Hal Jenkins, et al. v. Prime Insurance Co., et al.

Case Number: 2:21-cv-00130

Judge: Dale A. Kimball

Court: United States District Court for the District of Utah (Salt Lake County)

Plaintiff's Attorney: Brent Savage, Greg Roberts, and Kathy Pinckney

Defendant's Attorney: Andrew Wright, Randy Smith, and Andrew McDaniel

Description: Salt Lake City, Utah insurance law lawyers represented Plaintiff who sued Defendants on bad faith breach of an insurance contract theory.

Plaintiffs Hal Jenkins, as assignee of certain claims of CLJ Healthcare, LLC ("CLJ"), and CLJ, as to certain non-assigned claims, (collectively "Plaintiffs") filed a complaint against Defendants in connection with their sale and administration of an insurance policy.

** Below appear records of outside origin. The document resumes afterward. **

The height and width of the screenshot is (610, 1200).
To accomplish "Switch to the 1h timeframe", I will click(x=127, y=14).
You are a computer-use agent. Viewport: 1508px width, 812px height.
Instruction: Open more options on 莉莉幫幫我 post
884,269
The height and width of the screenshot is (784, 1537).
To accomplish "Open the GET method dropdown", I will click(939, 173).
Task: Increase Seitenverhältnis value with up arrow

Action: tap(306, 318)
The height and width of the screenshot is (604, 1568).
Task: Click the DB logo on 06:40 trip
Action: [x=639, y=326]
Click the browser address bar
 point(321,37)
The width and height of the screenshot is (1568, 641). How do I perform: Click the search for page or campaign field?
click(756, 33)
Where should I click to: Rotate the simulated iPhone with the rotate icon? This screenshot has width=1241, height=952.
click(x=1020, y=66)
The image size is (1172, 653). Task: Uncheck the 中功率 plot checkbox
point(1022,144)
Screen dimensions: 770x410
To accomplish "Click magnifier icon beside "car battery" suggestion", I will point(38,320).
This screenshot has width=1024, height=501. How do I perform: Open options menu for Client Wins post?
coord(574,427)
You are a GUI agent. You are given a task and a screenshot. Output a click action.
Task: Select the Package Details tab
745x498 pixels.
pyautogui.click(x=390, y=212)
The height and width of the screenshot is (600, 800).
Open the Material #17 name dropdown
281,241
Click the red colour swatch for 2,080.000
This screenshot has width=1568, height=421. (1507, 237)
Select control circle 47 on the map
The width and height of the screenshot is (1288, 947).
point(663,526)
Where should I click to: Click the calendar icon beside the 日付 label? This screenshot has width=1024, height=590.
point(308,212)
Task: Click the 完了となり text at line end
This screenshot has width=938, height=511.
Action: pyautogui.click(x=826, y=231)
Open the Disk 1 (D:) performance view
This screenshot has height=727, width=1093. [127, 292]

As alleged in the Complaint, Prime issued a professional liability insurance policy to CLJ effective December 22, 2012, to December 22, 2013 (the "Policy"), which covered CLJ and Nedra Dodds, M.D. ("Dodds").2 The Policy was sold through Evolution, and the declarations page reflected $50,000 in professional liability and $100,000 in aggregate coverage.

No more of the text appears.